Danish Archaea Centre, Department of Biology, University of Copenhagen, Ole Maaløes Vej 5, 2200 Copenhagen, Denmark.
Viruses. 2018 Dec 8;10(12):695. doi: 10.3390/v10120695.
Genetic engineering of viruses has generally been challenging. This is also true for archaeal rod-shaped viruses, which carry linear double-stranded DNA genomes with hairpin ends. In this paper, we describe two different genome editing approaches to mutate the rod-shaped virus 2 (SIRV2) using the archaeon LAL14/1 and its derivatives as hosts. The anti-CRISPR (Acr) gene , which inhibits CRISPR-Cas subtype I-D immunity, was first used as a selection marker to knock out genes from SIRV2M, an -null mutant of SIRV2. Moreover, we harnessed the endogenous CRISPR-Cas systems of the host to knock out the accessory genes consecutively, which resulted in a genome comprised solely of core genes of the 11 SIRV members. Furthermore, infection of this series of knockout mutants in the CRISPR-null host of LAL14/1 (Δarrays) confirmed the non-essentiality of the deleted genes and all except the last deletion mutant propagated as efficiently as the WT SIRV2. This suggested that the last gene deleted, SIRV2 , is important for the efficient viral propagation. The generated viral mutants will be useful for future functional studies including searching for new Acrs and the approaches described in this case are applicable to other viruses.

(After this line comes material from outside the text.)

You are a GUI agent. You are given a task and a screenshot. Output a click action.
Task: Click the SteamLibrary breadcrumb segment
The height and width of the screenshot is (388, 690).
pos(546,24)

病毒的基因工程通常具有挑战性。这对于具有线性双链 DNA 基因组和发夹末端的古菌杆状病毒也是如此。在本文中,我们描述了两种不同的基因组编辑方法,用于使用古菌 LAL14/1 及其衍生物作为宿主来突变杆状病毒 2(SIRV2)。抗 CRISPR(Acr)基因最初被用作选择标记,以敲除 SIRV2M 的基因,SIRV2M 是 SIRV2 的 -null 突变体。此外,我们利用宿主的内源性 CRISPR-Cas 系统连续敲除辅助基因,导致基因组仅由 11 个 SIRV 成员的核心基因组成。此外,在 LAL14/1 的 CRISPR 缺失宿主(Δarrays)中感染这一系列缺失突变体,证实了缺失基因的非必需性,除最后一个缺失突变体外,所有缺失突变体的繁殖效率均与 WT SIRV2 一样高。这表明最后删除的基因 SIRV2 对于病毒的有效繁殖很重要。生成的病毒突变体将有助于未来的功能研究,包括寻找新的 Acrs,并且本文中描述的方法适用于其他病毒。